Methodik der Leitlinienerstellung (Diabetes Canada)
📋Auf einen Blick
- •Die Leitlinienentwicklung basiert auf dem AGREE II-Instrument und systematischen Literaturrecherchen durch das McMaster Evidence Review Centre.
- •Evidenzlevel werden für Diagnose, Therapie/Prävention und Prognose in bis zu vier Stufen (1-4) eingeteilt.
- •Empfehlungsgrade (A-D) leiten sich direkt von der methodischen Qualität der zugrundeliegenden Studien ab.
- •Jede Empfehlung durchläuft ein unabhängiges methodisches Review (IMR) und erfordert 100 % Konsens im Lenkungsausschuss.
Hintergrund
Die Erstellung der klinischen Praxisleitlinien von Diabetes Canada erfolgt durch ein umfassendes Komitee aus 135 ehrenamtlichen Experten verschiedener Fachrichtungen.

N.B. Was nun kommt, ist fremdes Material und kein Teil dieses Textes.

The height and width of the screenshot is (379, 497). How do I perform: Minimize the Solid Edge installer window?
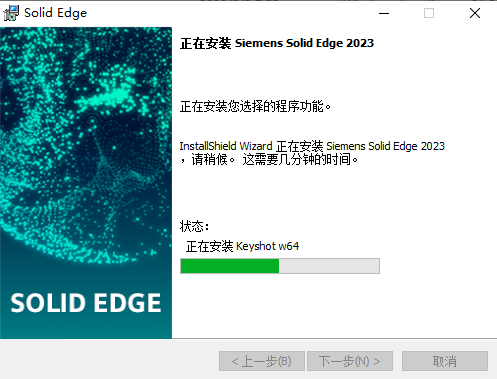[x=384, y=13]
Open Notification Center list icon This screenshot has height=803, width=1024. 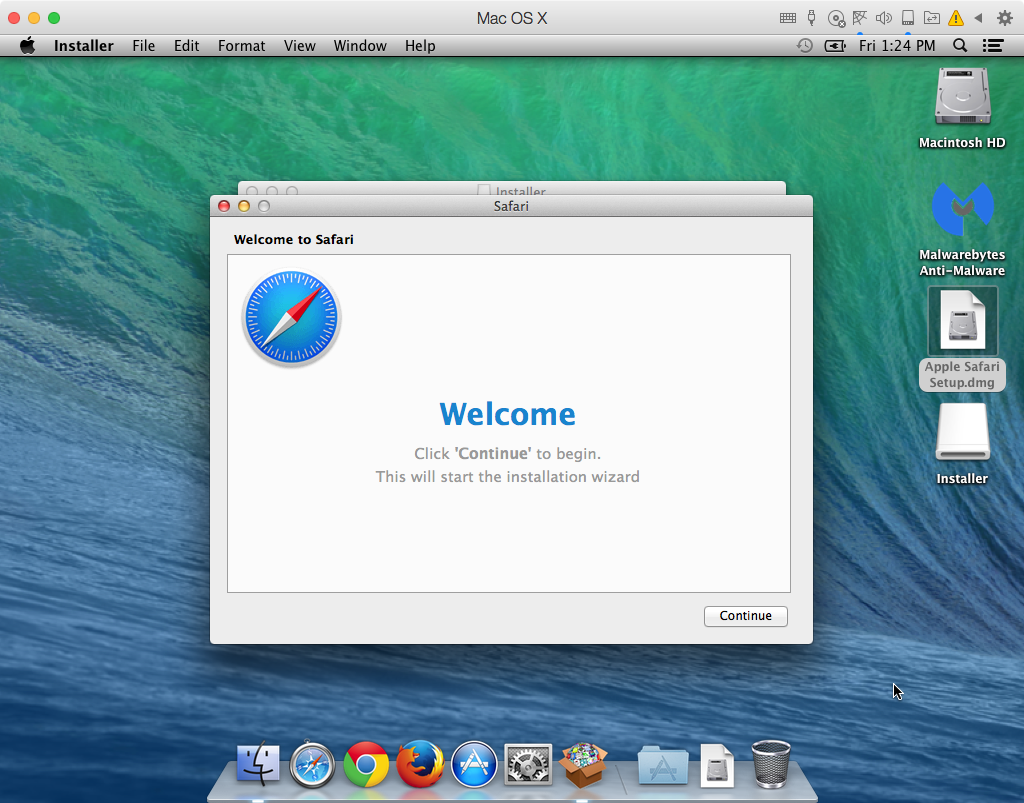[992, 46]
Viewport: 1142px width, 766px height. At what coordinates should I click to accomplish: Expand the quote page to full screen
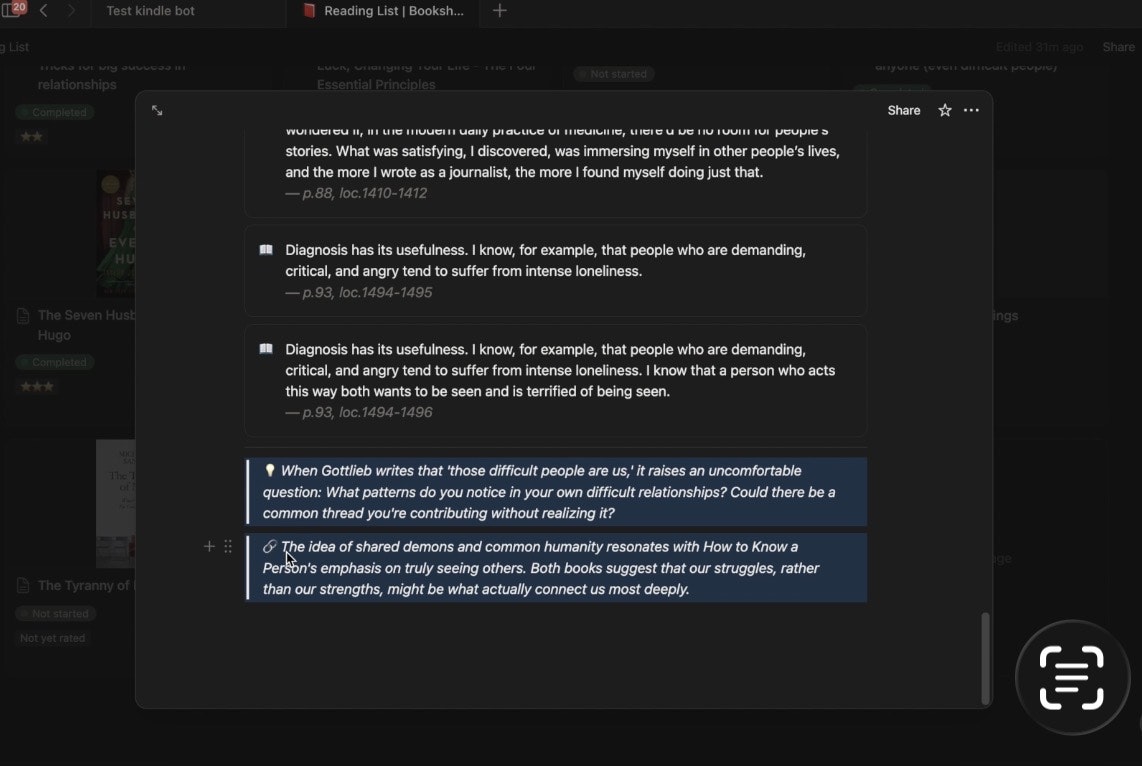(x=157, y=110)
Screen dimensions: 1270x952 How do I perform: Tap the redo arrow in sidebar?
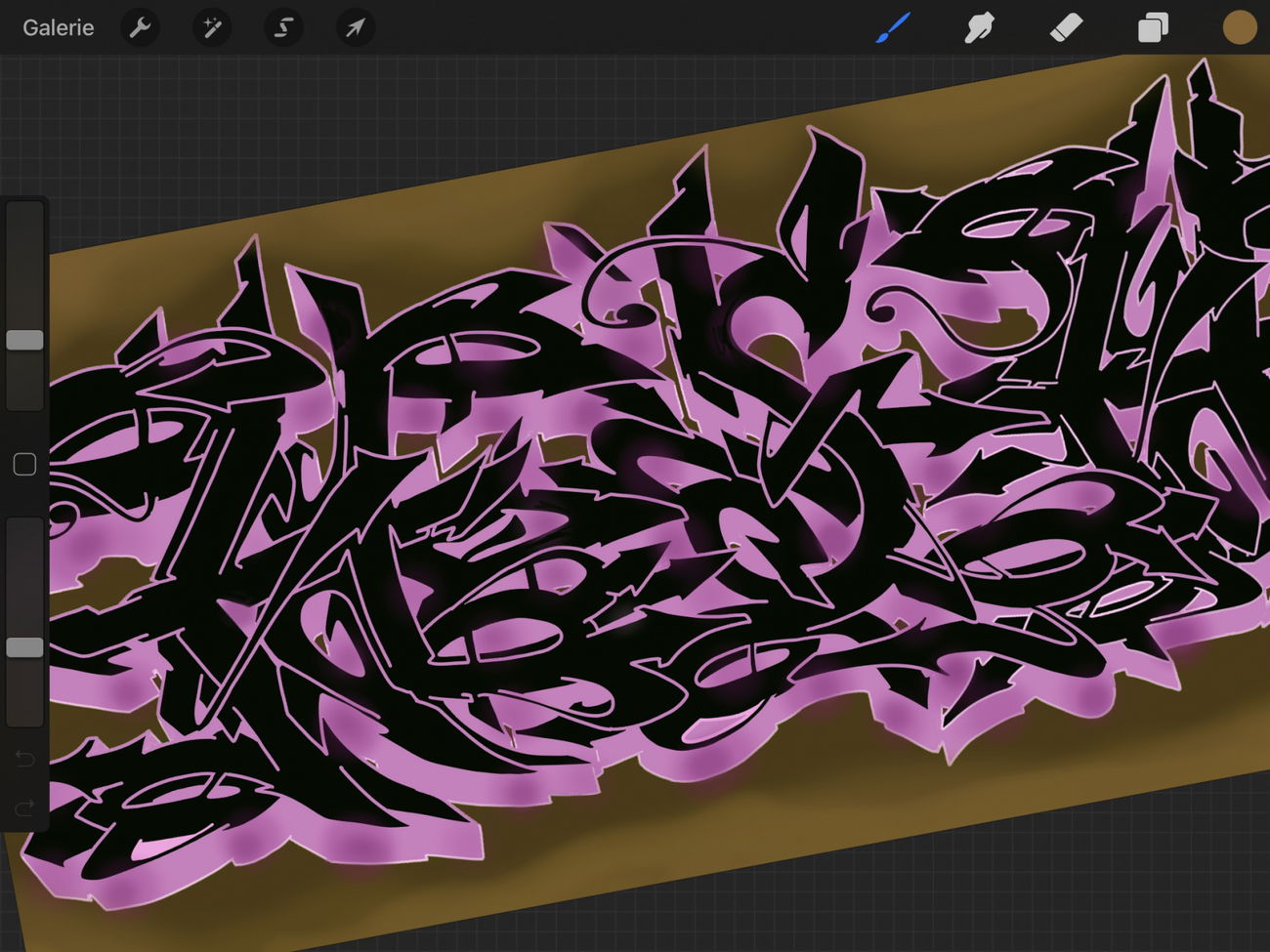pos(23,807)
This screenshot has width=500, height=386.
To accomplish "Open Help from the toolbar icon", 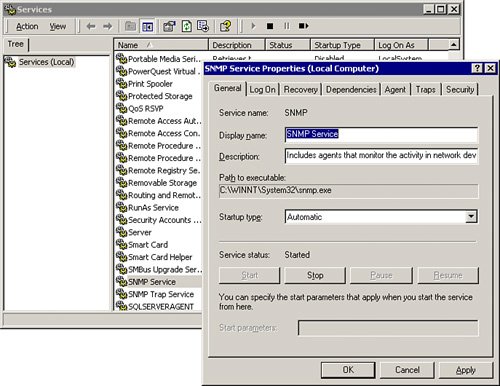I will [x=226, y=26].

Der Prozess orientiert sich an den Kriterien des AGREE II-Instruments (Appraisal of Guidelines for Research and Evaluation). Die systematische Literaturrecherche und kritische Bewertung wird durch das McMaster Evidence Review and Synthesis Centre unterstützt.
Evidenzbewertung (Level of Evidence)
Die Literatur wird anhand standardisierter Kriterien bewertet. Für Studien zu Therapie und Prävention gelten folgende Evidenzlevel:
| Level | Kriterien |
|---|---|
| 1A | Systematische Übersichtsarbeit oder Meta-Analyse hochwertiger RCTs |
| 1B | Adäquat designtes RCT mit ausreichender Power, Verblindung und >80% Follow-up |
| 2 | RCT oder systematische Übersichtsarbeit, die Level-1-Kriterien nicht vollständig erfüllt |
| 3 | Nicht-randomisierte klinische Studie oder Kohortenstudie |
| 4 | Sonstige Evidenz |
Hinweis: Ähnliche, spezifische Kriterien existieren auch für Diagnose- und Prognosestudien (z. B. unabhängige Interpretation von Testergebnissen für Diagnose-Level 1).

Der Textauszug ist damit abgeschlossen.